On September 25, 2006, Doreen was involved in an automobile accident in which she collided with Charles John. Mr. John filed suit against Doreen claiming that her negligence caused him to sustain personal injuries. Progressive disclaimed coverage of the accident, so Mr. John amended his Complaint to add his own insurance carrier, the Maryland Automobile Insurance Fund (“MAIF”), as a defendant, pursuant to an uninsured motorist provision in his insurance policy. Mr. John then filed the instant declaratory judgment action to determine coverage.

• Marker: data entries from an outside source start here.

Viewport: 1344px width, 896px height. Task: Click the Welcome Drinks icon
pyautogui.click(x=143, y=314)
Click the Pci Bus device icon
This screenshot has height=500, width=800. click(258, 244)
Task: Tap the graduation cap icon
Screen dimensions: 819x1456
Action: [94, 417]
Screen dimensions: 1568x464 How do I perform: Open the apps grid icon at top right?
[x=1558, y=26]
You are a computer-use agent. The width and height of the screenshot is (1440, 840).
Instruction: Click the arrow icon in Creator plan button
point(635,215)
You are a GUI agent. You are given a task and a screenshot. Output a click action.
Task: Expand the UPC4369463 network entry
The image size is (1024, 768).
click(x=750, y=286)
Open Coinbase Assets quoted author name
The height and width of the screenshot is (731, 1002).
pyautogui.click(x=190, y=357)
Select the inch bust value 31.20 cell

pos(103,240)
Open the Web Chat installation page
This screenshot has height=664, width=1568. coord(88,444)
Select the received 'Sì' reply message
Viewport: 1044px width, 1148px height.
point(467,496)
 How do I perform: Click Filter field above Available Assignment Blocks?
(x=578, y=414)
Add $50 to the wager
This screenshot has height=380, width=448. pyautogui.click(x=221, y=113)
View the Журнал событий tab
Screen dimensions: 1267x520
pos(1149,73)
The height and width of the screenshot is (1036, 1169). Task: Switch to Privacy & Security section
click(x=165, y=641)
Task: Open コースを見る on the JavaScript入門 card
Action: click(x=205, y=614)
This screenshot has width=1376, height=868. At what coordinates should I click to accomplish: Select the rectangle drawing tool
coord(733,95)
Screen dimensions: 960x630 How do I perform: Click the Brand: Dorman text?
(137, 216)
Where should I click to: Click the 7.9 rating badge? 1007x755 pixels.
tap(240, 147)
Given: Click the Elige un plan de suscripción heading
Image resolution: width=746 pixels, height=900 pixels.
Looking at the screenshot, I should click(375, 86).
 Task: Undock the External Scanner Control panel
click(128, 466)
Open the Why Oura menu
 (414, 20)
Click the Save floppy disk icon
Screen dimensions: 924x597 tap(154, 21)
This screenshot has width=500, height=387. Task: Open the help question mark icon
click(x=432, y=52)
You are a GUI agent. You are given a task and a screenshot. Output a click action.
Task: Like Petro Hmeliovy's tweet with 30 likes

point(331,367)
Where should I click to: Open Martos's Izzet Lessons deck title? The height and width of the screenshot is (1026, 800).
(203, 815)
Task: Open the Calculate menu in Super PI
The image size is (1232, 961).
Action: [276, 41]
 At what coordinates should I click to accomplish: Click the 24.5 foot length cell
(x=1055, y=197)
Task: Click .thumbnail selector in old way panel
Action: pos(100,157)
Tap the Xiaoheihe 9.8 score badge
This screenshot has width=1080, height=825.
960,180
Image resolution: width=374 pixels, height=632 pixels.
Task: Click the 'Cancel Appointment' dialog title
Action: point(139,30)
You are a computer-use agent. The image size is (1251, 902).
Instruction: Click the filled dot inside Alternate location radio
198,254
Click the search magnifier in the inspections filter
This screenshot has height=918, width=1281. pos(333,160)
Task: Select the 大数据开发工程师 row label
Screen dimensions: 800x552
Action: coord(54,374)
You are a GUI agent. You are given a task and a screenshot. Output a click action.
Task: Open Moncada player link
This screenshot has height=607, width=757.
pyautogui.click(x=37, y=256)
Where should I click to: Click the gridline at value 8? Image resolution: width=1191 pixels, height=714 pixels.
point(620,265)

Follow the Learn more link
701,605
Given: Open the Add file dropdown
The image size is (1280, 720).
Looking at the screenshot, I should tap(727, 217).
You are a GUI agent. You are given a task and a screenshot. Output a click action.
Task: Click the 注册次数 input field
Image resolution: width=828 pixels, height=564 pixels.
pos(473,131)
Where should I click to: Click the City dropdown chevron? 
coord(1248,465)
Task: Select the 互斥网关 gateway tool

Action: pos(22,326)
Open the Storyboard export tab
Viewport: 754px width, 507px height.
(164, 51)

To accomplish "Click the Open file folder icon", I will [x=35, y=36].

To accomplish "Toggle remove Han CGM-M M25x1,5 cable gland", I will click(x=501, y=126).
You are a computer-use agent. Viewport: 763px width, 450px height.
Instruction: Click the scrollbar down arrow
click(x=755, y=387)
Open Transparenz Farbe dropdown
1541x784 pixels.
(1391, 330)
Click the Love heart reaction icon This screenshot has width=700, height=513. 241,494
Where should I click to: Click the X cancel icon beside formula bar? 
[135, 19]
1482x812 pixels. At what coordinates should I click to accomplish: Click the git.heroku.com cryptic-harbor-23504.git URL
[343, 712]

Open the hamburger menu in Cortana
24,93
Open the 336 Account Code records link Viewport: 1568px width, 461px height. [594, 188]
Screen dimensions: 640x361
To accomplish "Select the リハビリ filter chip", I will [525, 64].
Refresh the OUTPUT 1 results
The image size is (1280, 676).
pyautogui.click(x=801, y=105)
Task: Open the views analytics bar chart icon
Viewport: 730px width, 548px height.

The Court of Special Appeals held that Progressive did not owe coverage for the automobile accident. The Court relied upon the clear and unambiguous policy language in Patricia’s insurance policy with Progressive, which stated that, “[i]f a named insured dies, this policy will provide coverage until the end of the policy period for the legal representative of the named insured, while acting as such, and for persons covered under this policy on the date of the named insured’s death.” While Doreen was not the legal representative of the named insured, Patricia, she was covered under the policy on the date of Patricia’s death. The policy defined “insured” as a, “person residing in the same household as [the named insured], and related to [the named insured] by blood.” Doreen is Patricia’s sister who was living in her home on the date of Patricia’s death. Therefore, for the time immediately following Patricia’s death, Progressive covered Doreen.

Progressive, however, by the express terms of the policy ceased providing coverage to Doreen at the end of the policy term, which was September 29, 2005. Therefore, even though Doreen renewed the policy on September 29, 2005, since the renewal was under Patricia’s name and Patricia was deceased, Doreen was no longer covered. The policy language explicitly stated that Progressive will only provide coverage to a relative of a decedent, “until the end of the policy period.” Pursuant to those terms, Progressive only covered Doreen until September 29, 2005, the end of Patricia’s policy period. Therefore, since the accident occurred after September 29, 2005, the end of Patricia’s policy period, Progressive did not owe coverage for the accident. The Court found that it was immaterial that Progressive accepted Doreen’s renewal, and it declared that MAIF was obligated to cover the losses sustained in the accident.